The gunshot still echoed in his skull when the darkness swallowed him whole. He had been untouchable — ruthless, vicious, a king in his own world of smoke and steel. But death, as always, came for kings too.
When his eyes opened again, there was no battlefield, no penthouse suite, no crown of power. Only light. Endless, unyielding light.
The Akashic Realm.
He stood in a hall of mirrors without glass, where every surface shimmered with scenes of his past lives. He saw himself as a warrior who betrayed his people. A merchant who starved his own children for wealth. A general who burned cities for pride. A mafia god who crushed love underfoot in the name of power.
Eight lifetimes. Eight failures.
A voice, not outside him but within, thundered like truth itself:
“You never learn. Again and again you choose power over love, fear over trust, shadow over light.”
His jaw clenched. “I survived. I ruled. That’s all that matters.”
“No.” The voice was gentle, but merciless. “That is all that damns you.”
He felt the weight of eternity pressing down, like chains made of every choice he had ever made. His chest burned.
“This is your ninth chance. Your last. Refuse to change, and you will spiral into the loop forever — no rebirth, no redemption. Only the endless echo of your mistakes.”

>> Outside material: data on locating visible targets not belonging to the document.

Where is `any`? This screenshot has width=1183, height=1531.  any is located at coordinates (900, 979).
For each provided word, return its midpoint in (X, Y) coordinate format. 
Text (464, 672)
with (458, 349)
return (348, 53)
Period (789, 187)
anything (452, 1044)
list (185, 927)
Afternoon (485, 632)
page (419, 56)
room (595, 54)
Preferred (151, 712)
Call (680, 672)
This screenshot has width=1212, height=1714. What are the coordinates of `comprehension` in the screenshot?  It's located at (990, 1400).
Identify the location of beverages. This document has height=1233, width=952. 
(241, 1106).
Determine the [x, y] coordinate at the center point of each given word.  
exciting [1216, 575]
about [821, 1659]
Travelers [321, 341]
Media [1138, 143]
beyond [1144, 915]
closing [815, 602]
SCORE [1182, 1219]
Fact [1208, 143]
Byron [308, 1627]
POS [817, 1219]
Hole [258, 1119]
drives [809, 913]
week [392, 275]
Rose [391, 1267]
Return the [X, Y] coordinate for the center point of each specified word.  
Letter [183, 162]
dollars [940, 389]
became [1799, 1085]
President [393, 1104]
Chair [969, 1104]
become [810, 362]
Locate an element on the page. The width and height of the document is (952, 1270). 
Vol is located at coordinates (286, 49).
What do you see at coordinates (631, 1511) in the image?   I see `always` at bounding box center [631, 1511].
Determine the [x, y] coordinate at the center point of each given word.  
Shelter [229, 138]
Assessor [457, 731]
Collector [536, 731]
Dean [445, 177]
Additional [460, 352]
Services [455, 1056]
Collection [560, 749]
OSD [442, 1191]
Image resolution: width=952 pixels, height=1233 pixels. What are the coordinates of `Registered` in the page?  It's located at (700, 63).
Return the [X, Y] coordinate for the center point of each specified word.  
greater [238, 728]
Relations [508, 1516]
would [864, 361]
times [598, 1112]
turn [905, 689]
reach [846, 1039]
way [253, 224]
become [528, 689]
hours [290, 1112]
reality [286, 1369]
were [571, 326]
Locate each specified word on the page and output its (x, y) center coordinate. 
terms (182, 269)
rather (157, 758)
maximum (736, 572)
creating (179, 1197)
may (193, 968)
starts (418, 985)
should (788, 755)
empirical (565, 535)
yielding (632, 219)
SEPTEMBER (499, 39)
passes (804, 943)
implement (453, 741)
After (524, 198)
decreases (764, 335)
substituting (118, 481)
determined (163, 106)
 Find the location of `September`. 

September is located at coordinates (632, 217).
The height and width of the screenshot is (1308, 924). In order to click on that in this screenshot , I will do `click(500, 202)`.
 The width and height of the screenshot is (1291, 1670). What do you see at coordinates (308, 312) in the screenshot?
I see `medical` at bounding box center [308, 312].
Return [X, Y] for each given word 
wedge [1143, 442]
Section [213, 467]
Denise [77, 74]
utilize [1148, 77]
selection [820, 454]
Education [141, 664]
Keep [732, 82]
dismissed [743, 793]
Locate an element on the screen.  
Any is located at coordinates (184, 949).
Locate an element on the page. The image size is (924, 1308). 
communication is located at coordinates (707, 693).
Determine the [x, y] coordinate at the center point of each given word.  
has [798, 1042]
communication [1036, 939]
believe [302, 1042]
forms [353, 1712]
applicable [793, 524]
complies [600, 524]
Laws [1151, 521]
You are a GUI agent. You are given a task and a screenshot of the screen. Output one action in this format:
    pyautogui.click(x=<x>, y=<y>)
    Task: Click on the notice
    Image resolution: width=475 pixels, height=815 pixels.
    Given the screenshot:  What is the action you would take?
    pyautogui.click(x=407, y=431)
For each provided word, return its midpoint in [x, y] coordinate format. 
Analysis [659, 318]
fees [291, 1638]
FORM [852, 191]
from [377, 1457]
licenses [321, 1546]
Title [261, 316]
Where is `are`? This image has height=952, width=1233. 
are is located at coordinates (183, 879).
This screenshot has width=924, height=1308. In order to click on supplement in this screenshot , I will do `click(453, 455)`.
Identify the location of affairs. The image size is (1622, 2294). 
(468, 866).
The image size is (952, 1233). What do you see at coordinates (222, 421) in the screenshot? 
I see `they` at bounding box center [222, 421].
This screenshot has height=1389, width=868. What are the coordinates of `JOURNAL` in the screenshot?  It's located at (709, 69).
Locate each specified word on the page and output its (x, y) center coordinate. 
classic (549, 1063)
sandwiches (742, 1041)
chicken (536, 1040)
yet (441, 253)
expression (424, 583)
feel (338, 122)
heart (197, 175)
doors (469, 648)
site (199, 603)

The mafia king laughed bitterly, but the sound cracked. “I don’t need saving.”
“And yet you fear the void,” the voice whispered. “This time, a compass will be placed in your path. A soul you cannot ignore. Find her… or lose everything.”
The light surged, pulling him downward, faster and faster, until the mirrors shattered into stars. He tried to hold on to the words, to remember. He screamed against the tide.
But when he opened his eyes again, he was wailing like any newborn, memory wiped clean, the weight of eight lifetimes dissolved into the fragile lungs of an infant.
And somewhere else, not far in the weave of time, another cry filled the night. A girl was born in a cluttered room that smelled of cigarette smoke and jasmine tea, her first breath breaking into laughter as if she already knew the world was absurd.
Two souls. One forged in blood and shadow, the other in fire and light.
Neither would remember the mirrors of the Akashic Realm, nor the warning whispered there. But destiny had written them side by side in the book of beginnings.
One day, when he had rebuilt his empire of silence and steel, and when she had grown into a woman who smoked too much and said too much, their paths would collide.
And in that collision, the loop would either break… or bind them both forever.